BOLT IS UPBEAT

BOLT IS UPBEAT
Claude Paris

MONACO (AP) — Usain Bolt wants to go for four gold medals at next summer’s London Olympics, adding the 4×400 meters relay to his usual schedule of three sprint events.

The defending Olympic champion in the 100, 200, and 4×100 from the 2008 Beijing Games said Saturday that if he is fit and Jamaica can challenge for gold, he wants a place on the long relay team, too.

“If I can help to get them a gold medal, I will want to go on that team,” Bolt said.

The last male athlete to win four gold medals in track and field at the Olympics was Carl Lewis at the 1984 Los Angeles Games. Finland’s Paavo Nurmi won five at Paris 1924.

Despite false-starting in the 100 at the world championships in August in Daegu, South Korea, Bolt still dominated the competition. He anchored the Jamaican team to a 4×100 relay world record and successfully defended his title in the 200.

After health problems affected his season through part of the year, Bolt is upbeat for the Olympic season.

He said he’s started his Olympic preparations, fully fit after ending the season with a slight Achilles tendon tweak. Last year, back problems saw him lose part the season and forced him to lower expectations.

“Injury-wise, I am great,” he said. “I have no problem, and I started high intensity training.”

He has always been a credible 400 runner and said Saturday he wanted to contribute to the Jamaican team seeking to end a 60-year drought in the event. The Jamaicans have recently improved, but their last title came in the 1952 Helsinki Games.

The Americans traditionally have a hold on that relay, and Bolt can only add to the intense rivalry between the two teams.

Even though his personal best stands at 45.28 seconds, his manager Ricky Simms said he had run a 43.58 split with a running start in a relay at a minor Jamaica meet last year. The individual world record stands at 43.18.

When asked if he wanted to run in the 4×400, Bolt said: “I’ve expressed that to my coach. If I am fit and I think I can do it.”

His coach Glen Mills said he would reach his peak at 26.

“So definitely, (I’m) looking for this season. Twenty-five, I am getting there,” he said.

He also won three gold medals at the Berlin world championships two years ago and thinks he can top that at the London Olympics.

“I definitely would want to try because if I do as well as in Berlin, the 4×4 would top it off and even make it a little bit much better,” Bolt told reporters ahead of the decision on the IAAF athlete of the year. “I will probably be in good shape and I know the guys are really stepping up the 400 level in Jamaica.”

The Olympic schedule would allow him to go for four golds, because he only would have to run the finals in the relays races.
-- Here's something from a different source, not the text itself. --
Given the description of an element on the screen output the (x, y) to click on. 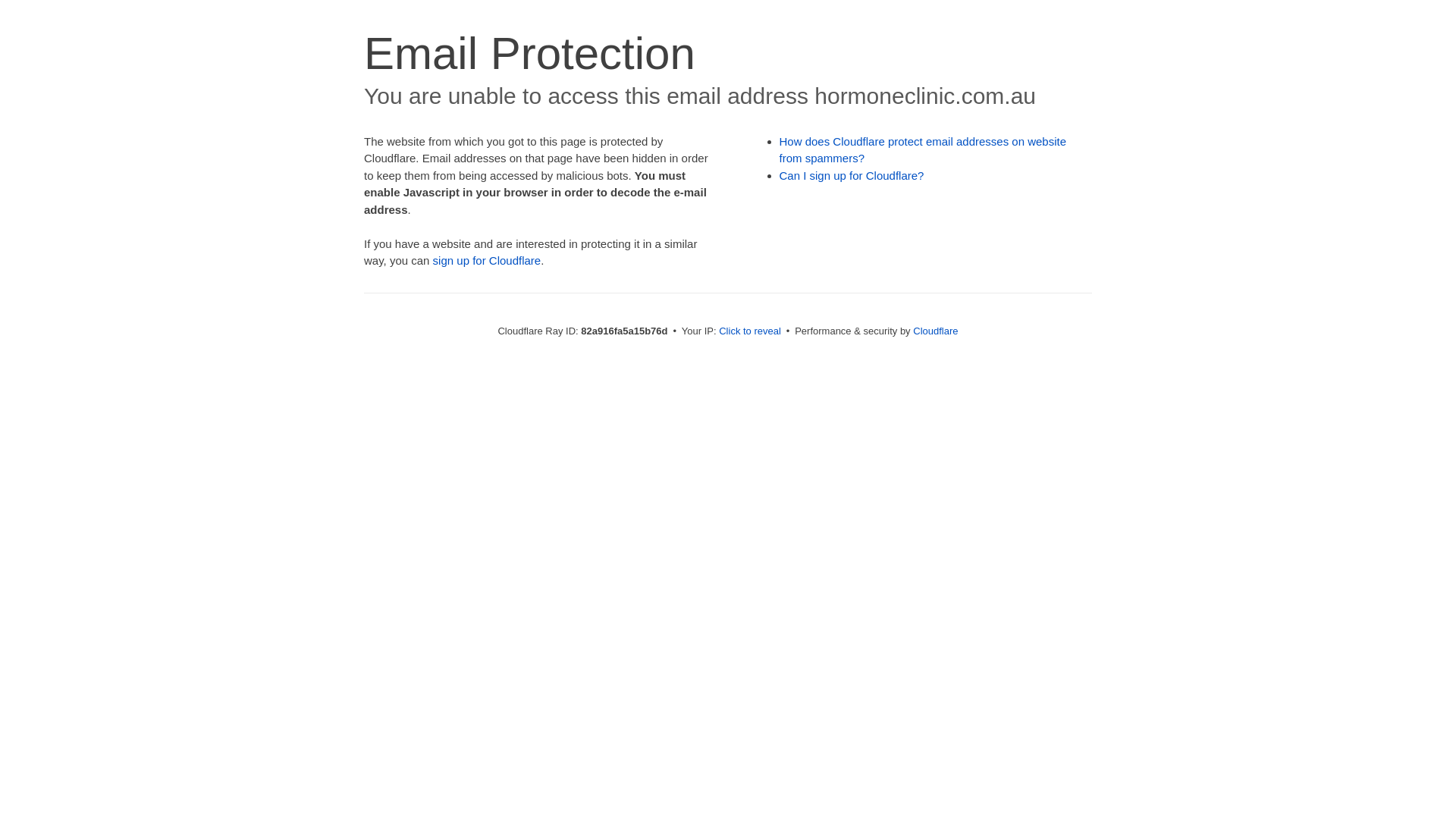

After the 100 on Aug. 5, he would not have another final until the last three days of the track schedule from Aug 9-11.

He will first have to take beat training partner Yohan Blake.

Instead of the false-starting Bolt, Blake won the 100, and then ran the second fastest 200 in Brussels. Together, Bolt and Blake combined to set the world record and get the world title in the 4×100 in Daegu.

“The 200 is my favorite event. I won’t let Yohan beat me,” Bolt said. “I’ve said that to him, the 100 — maybe,” he said, jokingly.

He blamed his false start on season-long medical worries that limited his reaction-time training.

“I was trying hard throughout the season to get my start back,” he said. “This season, I am going to be in great shape, so it won’t be a matter of getting my start.”